Reproduce the records word for word, from the first line to the line containing "Социум (249, 2510)".

Dataset entries:
====================

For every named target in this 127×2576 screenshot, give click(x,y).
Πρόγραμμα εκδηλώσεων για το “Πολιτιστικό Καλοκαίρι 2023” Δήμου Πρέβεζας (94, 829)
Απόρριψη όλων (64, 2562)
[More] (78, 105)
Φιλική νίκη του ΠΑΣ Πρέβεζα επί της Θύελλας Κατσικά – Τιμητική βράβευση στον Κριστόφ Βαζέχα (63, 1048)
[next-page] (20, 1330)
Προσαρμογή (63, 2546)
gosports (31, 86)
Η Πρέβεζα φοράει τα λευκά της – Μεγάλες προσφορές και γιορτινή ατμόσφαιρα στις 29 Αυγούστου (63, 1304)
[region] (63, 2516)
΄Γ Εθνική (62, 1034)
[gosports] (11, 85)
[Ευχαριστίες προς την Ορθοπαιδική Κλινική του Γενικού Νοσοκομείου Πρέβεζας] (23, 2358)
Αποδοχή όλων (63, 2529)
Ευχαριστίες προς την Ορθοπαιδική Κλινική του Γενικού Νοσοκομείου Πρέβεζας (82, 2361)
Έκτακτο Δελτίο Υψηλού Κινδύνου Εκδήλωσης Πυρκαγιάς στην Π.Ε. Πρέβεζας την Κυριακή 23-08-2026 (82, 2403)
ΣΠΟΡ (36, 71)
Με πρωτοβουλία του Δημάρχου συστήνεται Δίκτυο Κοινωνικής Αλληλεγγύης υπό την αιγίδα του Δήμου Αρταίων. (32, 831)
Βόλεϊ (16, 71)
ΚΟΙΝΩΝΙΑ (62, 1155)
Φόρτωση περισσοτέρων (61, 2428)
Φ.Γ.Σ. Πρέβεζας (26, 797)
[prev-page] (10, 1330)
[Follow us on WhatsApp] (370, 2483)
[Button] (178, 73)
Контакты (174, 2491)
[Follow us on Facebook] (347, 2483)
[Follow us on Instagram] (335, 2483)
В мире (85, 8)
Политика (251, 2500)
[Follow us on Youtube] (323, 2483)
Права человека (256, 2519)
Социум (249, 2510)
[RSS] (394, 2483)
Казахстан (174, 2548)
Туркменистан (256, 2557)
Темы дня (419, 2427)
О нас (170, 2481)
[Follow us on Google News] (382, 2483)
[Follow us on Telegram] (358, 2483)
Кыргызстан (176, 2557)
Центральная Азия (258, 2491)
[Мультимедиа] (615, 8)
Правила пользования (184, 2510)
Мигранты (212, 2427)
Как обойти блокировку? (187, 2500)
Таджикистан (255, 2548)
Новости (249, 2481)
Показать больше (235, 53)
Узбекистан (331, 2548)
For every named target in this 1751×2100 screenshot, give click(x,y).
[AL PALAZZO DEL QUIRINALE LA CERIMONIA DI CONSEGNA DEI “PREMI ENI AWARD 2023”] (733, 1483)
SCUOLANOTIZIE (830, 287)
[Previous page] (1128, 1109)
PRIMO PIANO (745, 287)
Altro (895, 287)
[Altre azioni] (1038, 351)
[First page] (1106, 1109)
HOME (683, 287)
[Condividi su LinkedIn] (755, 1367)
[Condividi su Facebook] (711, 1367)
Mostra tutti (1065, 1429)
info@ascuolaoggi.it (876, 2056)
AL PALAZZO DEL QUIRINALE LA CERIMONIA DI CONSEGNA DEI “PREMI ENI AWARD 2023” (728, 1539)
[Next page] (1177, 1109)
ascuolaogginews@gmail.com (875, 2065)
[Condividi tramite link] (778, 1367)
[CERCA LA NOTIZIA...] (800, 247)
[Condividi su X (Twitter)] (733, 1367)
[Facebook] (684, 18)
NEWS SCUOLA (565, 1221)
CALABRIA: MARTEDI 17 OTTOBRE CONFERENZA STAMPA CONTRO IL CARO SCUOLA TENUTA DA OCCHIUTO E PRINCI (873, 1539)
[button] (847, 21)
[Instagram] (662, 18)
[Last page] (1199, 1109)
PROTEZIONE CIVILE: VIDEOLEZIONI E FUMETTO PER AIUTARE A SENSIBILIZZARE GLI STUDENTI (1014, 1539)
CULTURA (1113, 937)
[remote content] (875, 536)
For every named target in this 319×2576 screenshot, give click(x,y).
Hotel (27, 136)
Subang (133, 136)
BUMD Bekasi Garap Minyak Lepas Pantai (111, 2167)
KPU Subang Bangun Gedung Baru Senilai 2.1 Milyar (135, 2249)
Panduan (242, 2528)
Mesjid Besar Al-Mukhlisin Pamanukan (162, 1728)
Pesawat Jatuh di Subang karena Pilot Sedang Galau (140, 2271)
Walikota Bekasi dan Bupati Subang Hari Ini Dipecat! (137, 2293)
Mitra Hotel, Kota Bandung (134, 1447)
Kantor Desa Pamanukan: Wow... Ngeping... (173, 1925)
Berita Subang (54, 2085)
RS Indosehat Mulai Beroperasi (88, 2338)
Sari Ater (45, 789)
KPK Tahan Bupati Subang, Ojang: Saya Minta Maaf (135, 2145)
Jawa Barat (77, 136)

====================

FINAL ANSWER:
For every named target in this 127×2576 screenshot, give click(x,y).
Πρόγραμμα εκδηλώσεων για το “Πολιτιστικό Καλοκαίρι 2023” Δήμου Πρέβεζας (94, 829)
Απόρριψη όλων (64, 2562)
[More] (78, 105)
Φιλική νίκη του ΠΑΣ Πρέβεζα επί της Θύελλας Κατσικά – Τιμητική βράβευση στον Κριστόφ Βαζέχα (63, 1048)
[next-page] (20, 1330)
Προσαρμογή (63, 2546)
gosports (31, 86)
Η Πρέβεζα φοράει τα λευκά της – Μεγάλες προσφορές και γιορτινή ατμόσφαιρα στις 29 Αυγούστου (63, 1304)
[region] (63, 2516)
΄Γ Εθνική (62, 1034)
[gosports] (11, 85)
[Ευχαριστίες προς την Ορθοπαιδική Κλινική του Γενικού Νοσοκομείου Πρέβεζας] (23, 2358)
Αποδοχή όλων (63, 2529)
Ευχαριστίες προς την Ορθοπαιδική Κλινική του Γενικού Νοσοκομείου Πρέβεζας (82, 2361)
Έκτακτο Δελτίο Υψηλού Κινδύνου Εκδήλωσης Πυρκαγιάς στην Π.Ε. Πρέβεζας την Κυριακή 23-08-2026 (82, 2403)
ΣΠΟΡ (36, 71)
Με πρωτοβουλία του Δημάρχου συστήνεται Δίκτυο Κοινωνικής Αλληλεγγύης υπό την αιγίδα του Δήμου Αρταίων. (32, 831)
Βόλεϊ (16, 71)
ΚΟΙΝΩΝΙΑ (62, 1155)
Φόρτωση περισσοτέρων (61, 2428)
Φ.Γ.Σ. Πρέβεζας (26, 797)
[prev-page] (10, 1330)
[Follow us on WhatsApp] (370, 2483)
[Button] (178, 73)
Контакты (174, 2491)
[Follow us on Facebook] (347, 2483)
[Follow us on Instagram] (335, 2483)
В мире (85, 8)
Политика (251, 2500)
[Follow us on Youtube] (323, 2483)
Права человека (256, 2519)
Социум (249, 2510)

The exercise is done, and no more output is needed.